- Input
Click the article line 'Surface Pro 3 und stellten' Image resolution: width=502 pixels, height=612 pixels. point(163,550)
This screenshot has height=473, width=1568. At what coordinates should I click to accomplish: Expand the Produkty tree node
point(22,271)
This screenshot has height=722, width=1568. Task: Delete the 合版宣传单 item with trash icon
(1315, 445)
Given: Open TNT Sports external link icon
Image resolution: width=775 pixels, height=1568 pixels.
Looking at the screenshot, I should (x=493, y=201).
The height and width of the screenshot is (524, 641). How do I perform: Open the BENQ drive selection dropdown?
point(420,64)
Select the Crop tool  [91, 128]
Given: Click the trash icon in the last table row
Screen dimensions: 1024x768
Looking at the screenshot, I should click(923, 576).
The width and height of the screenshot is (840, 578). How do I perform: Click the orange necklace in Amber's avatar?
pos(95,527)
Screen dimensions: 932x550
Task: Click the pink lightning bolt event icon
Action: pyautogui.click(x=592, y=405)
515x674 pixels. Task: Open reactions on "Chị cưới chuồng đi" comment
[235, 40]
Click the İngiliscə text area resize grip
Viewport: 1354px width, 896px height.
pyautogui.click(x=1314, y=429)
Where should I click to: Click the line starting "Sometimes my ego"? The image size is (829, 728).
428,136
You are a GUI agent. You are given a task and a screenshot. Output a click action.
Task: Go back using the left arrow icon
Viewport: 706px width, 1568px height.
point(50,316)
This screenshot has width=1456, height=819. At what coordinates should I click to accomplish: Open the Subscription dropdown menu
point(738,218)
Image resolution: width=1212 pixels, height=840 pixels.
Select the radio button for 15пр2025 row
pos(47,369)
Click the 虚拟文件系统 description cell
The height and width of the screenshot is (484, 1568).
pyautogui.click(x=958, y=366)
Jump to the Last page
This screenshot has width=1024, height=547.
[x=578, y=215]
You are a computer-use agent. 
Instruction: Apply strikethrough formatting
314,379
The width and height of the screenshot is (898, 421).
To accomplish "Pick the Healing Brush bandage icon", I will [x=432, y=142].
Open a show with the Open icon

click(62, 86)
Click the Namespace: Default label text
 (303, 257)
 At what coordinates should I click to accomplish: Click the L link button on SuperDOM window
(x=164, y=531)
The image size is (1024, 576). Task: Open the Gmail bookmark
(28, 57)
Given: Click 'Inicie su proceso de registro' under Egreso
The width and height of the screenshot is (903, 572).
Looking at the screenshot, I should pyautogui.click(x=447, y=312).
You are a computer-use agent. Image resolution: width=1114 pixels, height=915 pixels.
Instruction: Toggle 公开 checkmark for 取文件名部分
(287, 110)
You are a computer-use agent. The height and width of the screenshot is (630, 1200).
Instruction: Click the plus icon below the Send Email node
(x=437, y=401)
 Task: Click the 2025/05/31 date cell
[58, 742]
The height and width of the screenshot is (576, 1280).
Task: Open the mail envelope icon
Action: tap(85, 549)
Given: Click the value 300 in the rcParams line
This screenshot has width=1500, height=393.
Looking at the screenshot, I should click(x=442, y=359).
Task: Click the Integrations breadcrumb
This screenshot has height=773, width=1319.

- What you have to do
Return the records given above in their entirety, word for word.

- Task output
Click the article line 'Surface Pro 3 und stellten' Image resolution: width=502 pixels, height=612 pixels. point(163,550)
This screenshot has height=473, width=1568. At what coordinates should I click to accomplish: Expand the Produkty tree node
point(22,271)
This screenshot has height=722, width=1568. Task: Delete the 合版宣传单 item with trash icon
(1315, 445)
Given: Open TNT Sports external link icon
Image resolution: width=775 pixels, height=1568 pixels.
Looking at the screenshot, I should (x=493, y=201).
The height and width of the screenshot is (524, 641). How do I perform: Open the BENQ drive selection dropdown?
point(420,64)
Select the Crop tool  [91, 128]
Given: Click the trash icon in the last table row
Screen dimensions: 1024x768
Looking at the screenshot, I should click(923, 576).
The width and height of the screenshot is (840, 578). How do I perform: Click the orange necklace in Amber's avatar?
pos(95,527)
Screen dimensions: 932x550
Task: Click the pink lightning bolt event icon
Action: pyautogui.click(x=592, y=405)
515x674 pixels. Task: Open reactions on "Chị cưới chuồng đi" comment
[235, 40]
Click the İngiliscə text area resize grip
Viewport: 1354px width, 896px height.
pyautogui.click(x=1314, y=429)
Where should I click to: Click the line starting "Sometimes my ego"? The image size is (829, 728).
428,136
You are a GUI agent. You are given a task and a screenshot. Output a click action.
Task: Go back using the left arrow icon
Viewport: 706px width, 1568px height.
point(50,316)
This screenshot has width=1456, height=819. At what coordinates should I click to accomplish: Open the Subscription dropdown menu
point(738,218)
Image resolution: width=1212 pixels, height=840 pixels.
Select the radio button for 15пр2025 row
pos(47,369)
Click the 虚拟文件系统 description cell
The height and width of the screenshot is (484, 1568).
pyautogui.click(x=958, y=366)
Jump to the Last page
This screenshot has width=1024, height=547.
[x=578, y=215]
You are a computer-use agent. 
Instruction: Apply strikethrough formatting
314,379
The width and height of the screenshot is (898, 421).
To accomplish "Pick the Healing Brush bandage icon", I will [x=432, y=142].
Open a show with the Open icon

click(62, 86)
Click the Namespace: Default label text
 (303, 257)
 At what coordinates should I click to accomplish: Click the L link button on SuperDOM window
(x=164, y=531)
The image size is (1024, 576). Task: Open the Gmail bookmark
(28, 57)
Given: Click 'Inicie su proceso de registro' under Egreso
The width and height of the screenshot is (903, 572).
Looking at the screenshot, I should pyautogui.click(x=447, y=312).
You are a computer-use agent. Image resolution: width=1114 pixels, height=915 pixels.
Instruction: Toggle 公开 checkmark for 取文件名部分
(287, 110)
You are a computer-use agent. The height and width of the screenshot is (630, 1200).
Instruction: Click the plus icon below the Send Email node
(x=437, y=401)
 Task: Click the 2025/05/31 date cell
[58, 742]
The height and width of the screenshot is (576, 1280).
Task: Open the mail envelope icon
Action: tap(85, 549)
Given: Click the value 300 in the rcParams line
This screenshot has width=1500, height=393.
Looking at the screenshot, I should click(x=442, y=359).
Task: Click the Integrations breadcrumb
This screenshot has height=773, width=1319.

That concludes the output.